* Begin Dataset extract *

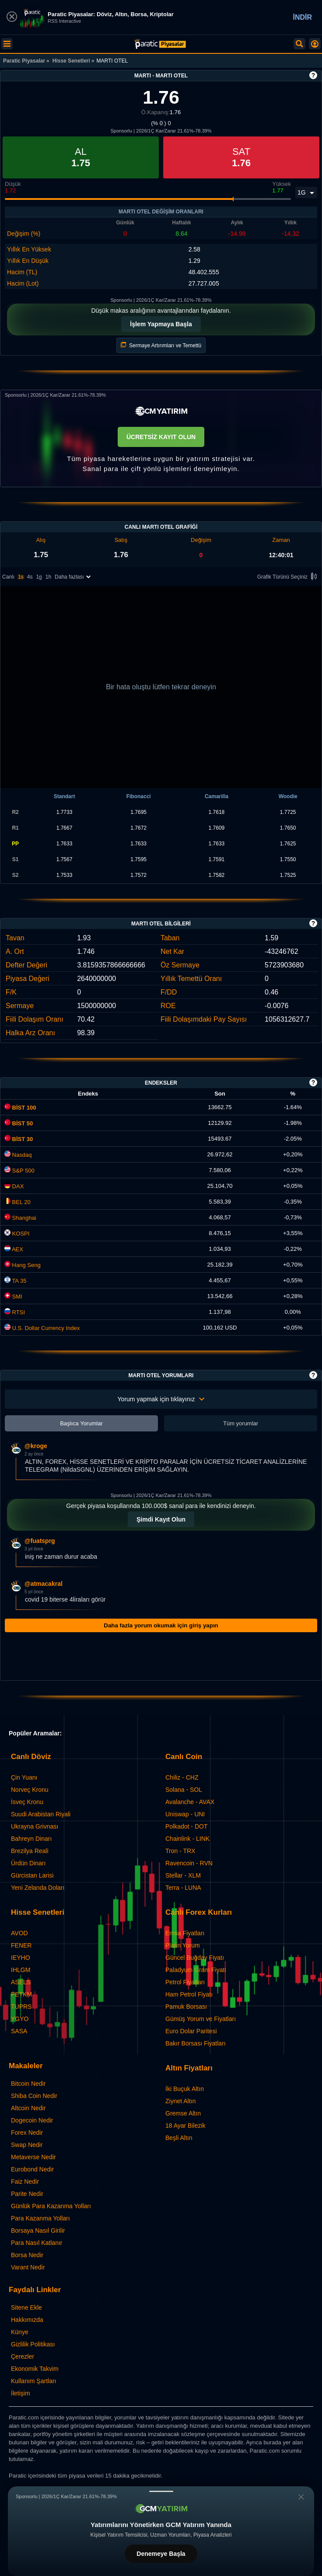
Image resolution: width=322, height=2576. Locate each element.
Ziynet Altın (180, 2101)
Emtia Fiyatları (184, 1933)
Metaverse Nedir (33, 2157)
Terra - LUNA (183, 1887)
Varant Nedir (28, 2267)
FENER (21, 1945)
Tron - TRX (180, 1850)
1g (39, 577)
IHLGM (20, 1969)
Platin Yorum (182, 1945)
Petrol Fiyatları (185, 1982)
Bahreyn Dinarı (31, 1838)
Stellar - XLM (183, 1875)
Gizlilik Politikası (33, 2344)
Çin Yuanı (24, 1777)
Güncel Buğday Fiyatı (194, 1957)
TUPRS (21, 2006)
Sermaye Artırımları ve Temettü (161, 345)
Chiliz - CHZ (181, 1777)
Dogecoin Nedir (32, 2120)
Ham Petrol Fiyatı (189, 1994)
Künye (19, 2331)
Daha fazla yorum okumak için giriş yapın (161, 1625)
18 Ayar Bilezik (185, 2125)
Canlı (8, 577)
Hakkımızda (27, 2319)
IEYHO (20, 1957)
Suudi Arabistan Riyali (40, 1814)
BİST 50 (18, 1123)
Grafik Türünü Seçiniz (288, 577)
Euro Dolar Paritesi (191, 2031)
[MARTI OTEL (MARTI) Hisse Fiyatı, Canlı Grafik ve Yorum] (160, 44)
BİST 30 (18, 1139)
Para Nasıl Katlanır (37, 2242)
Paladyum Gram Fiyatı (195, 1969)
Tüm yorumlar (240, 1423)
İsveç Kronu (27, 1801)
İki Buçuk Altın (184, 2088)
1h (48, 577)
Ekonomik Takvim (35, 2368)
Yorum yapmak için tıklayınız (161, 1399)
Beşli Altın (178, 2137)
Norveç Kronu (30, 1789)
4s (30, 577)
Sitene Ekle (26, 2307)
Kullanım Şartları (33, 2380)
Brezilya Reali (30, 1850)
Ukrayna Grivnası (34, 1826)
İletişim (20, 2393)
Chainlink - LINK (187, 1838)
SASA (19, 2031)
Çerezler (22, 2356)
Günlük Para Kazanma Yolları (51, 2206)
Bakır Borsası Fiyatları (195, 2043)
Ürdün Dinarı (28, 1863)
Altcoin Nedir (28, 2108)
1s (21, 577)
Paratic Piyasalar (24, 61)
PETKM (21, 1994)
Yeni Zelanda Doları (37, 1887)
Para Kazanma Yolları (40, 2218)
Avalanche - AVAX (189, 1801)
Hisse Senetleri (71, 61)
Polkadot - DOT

* End Dataset extract *

[Written request]
Copy the records word for word, from the line that contains "Paladyum Gram Fiyatı (195, 1969)" through the last line of the records. Include both of those lines.

[Answer to the task]
Paladyum Gram Fiyatı (195, 1969)
Tüm yorumlar (240, 1423)
İsveç Kronu (27, 1801)
İki Buçuk Altın (184, 2088)
1h (48, 577)
Ekonomik Takvim (35, 2368)
Yorum yapmak için tıklayınız (161, 1399)
Beşli Altın (178, 2137)
Norveç Kronu (30, 1789)
4s (30, 577)
Sitene Ekle (26, 2307)
Kullanım Şartları (33, 2380)
Brezilya Reali (30, 1850)
Ukrayna Grivnası (34, 1826)
İletişim (20, 2393)
Chainlink - LINK (187, 1838)
SASA (19, 2031)
Çerezler (22, 2356)
Günlük Para Kazanma Yolları (51, 2206)
Bakır Borsası Fiyatları (195, 2043)
Ürdün Dinarı (28, 1863)
Altcoin Nedir (28, 2108)
1s (21, 577)
Paratic Piyasalar (24, 61)
PETKM (21, 1994)
Yeni Zelanda Doları (37, 1887)
Para Kazanma Yolları (40, 2218)
Avalanche - AVAX (189, 1801)
Hisse Senetleri (71, 61)
Polkadot - DOT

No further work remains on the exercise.